**WHAT TO WORK ON**
Your copy of the entries below should hold exactly the lines from the one containing "The height and width of the screenshot is (819, 1456)." to the one containing "Task: Select the Pan hand tool", inclusive, and no pictures.

**Saved data entries**

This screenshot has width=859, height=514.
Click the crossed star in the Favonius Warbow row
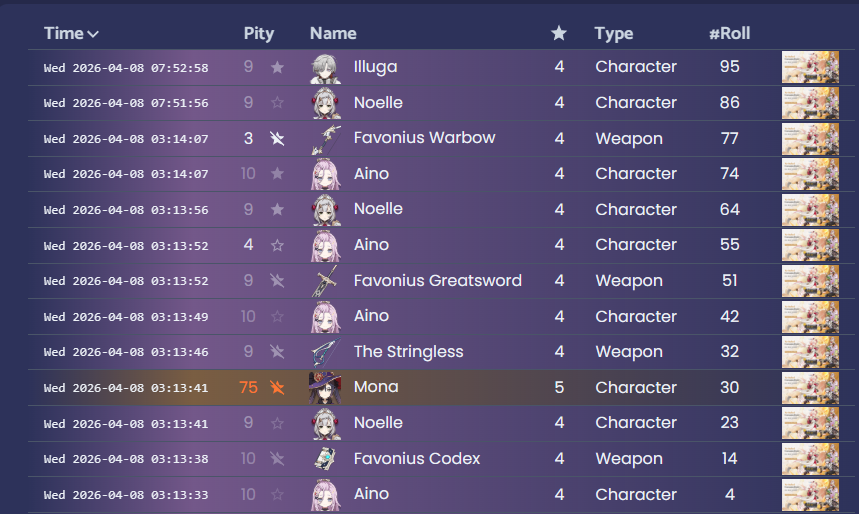click(277, 138)
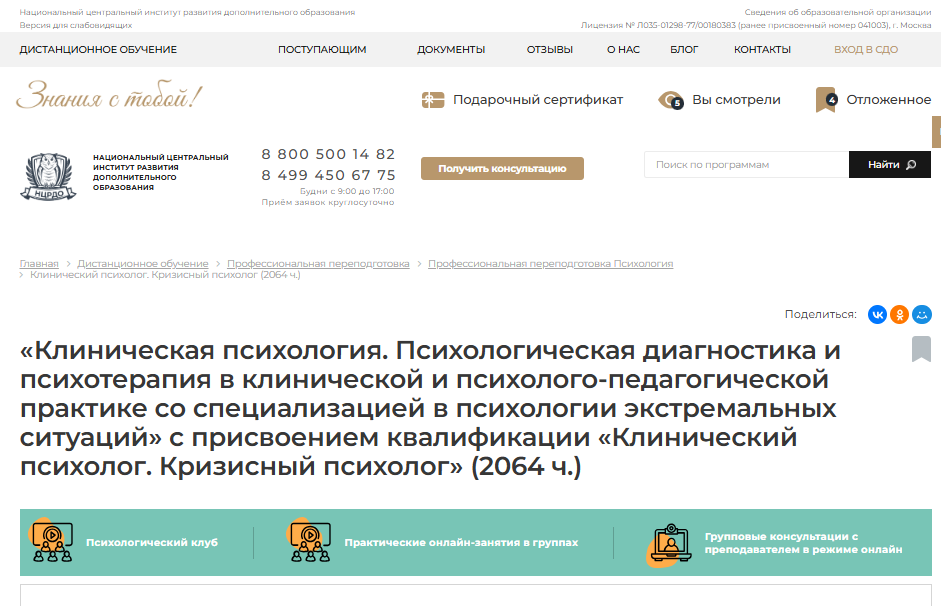Open Профессиональная переподготовка breadcrumb link
The height and width of the screenshot is (606, 941).
tap(318, 263)
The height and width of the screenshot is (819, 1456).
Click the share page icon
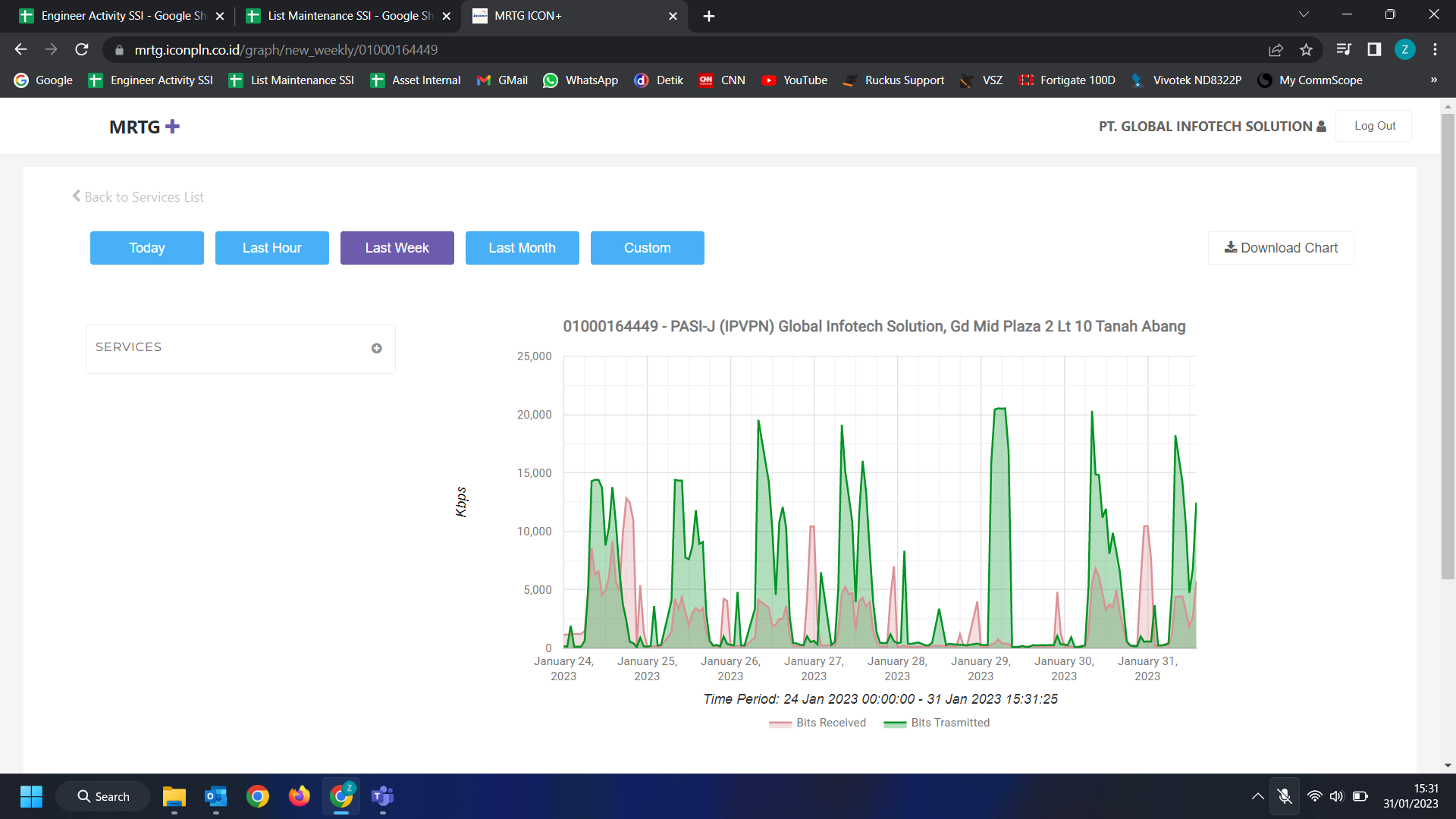1276,50
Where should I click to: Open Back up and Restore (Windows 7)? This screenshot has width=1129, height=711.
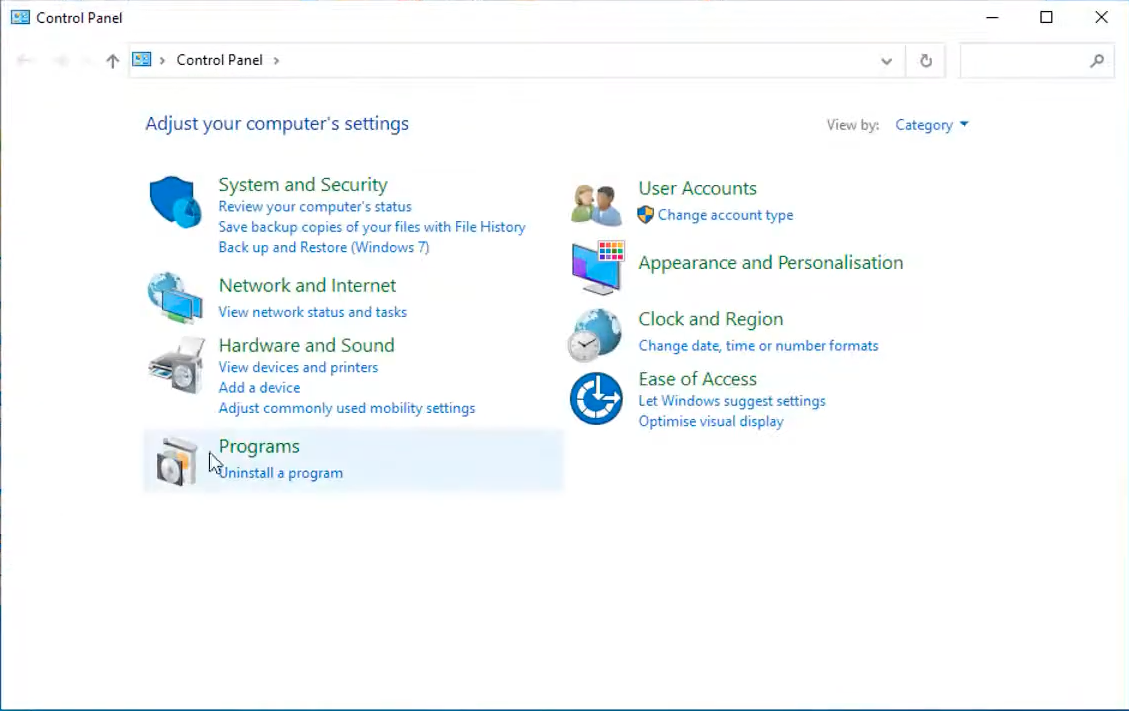pyautogui.click(x=323, y=247)
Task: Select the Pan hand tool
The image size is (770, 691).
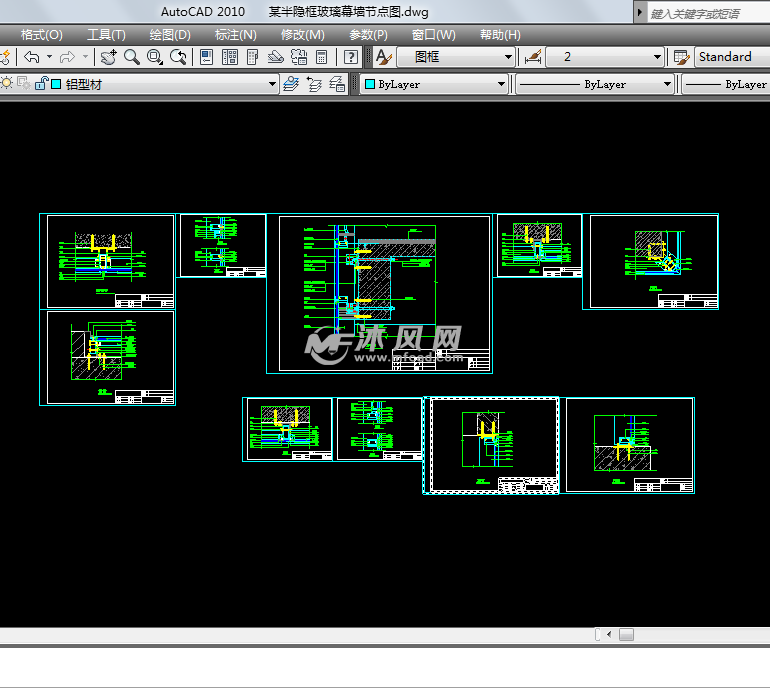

**SOLUTION**
The height and width of the screenshot is (819, 1456).
Click the share page icon
1276,50
Where should I click to: Open Back up and Restore (Windows 7)? This screenshot has width=1129, height=711.
pyautogui.click(x=323, y=247)
Task: Select the Pan hand tool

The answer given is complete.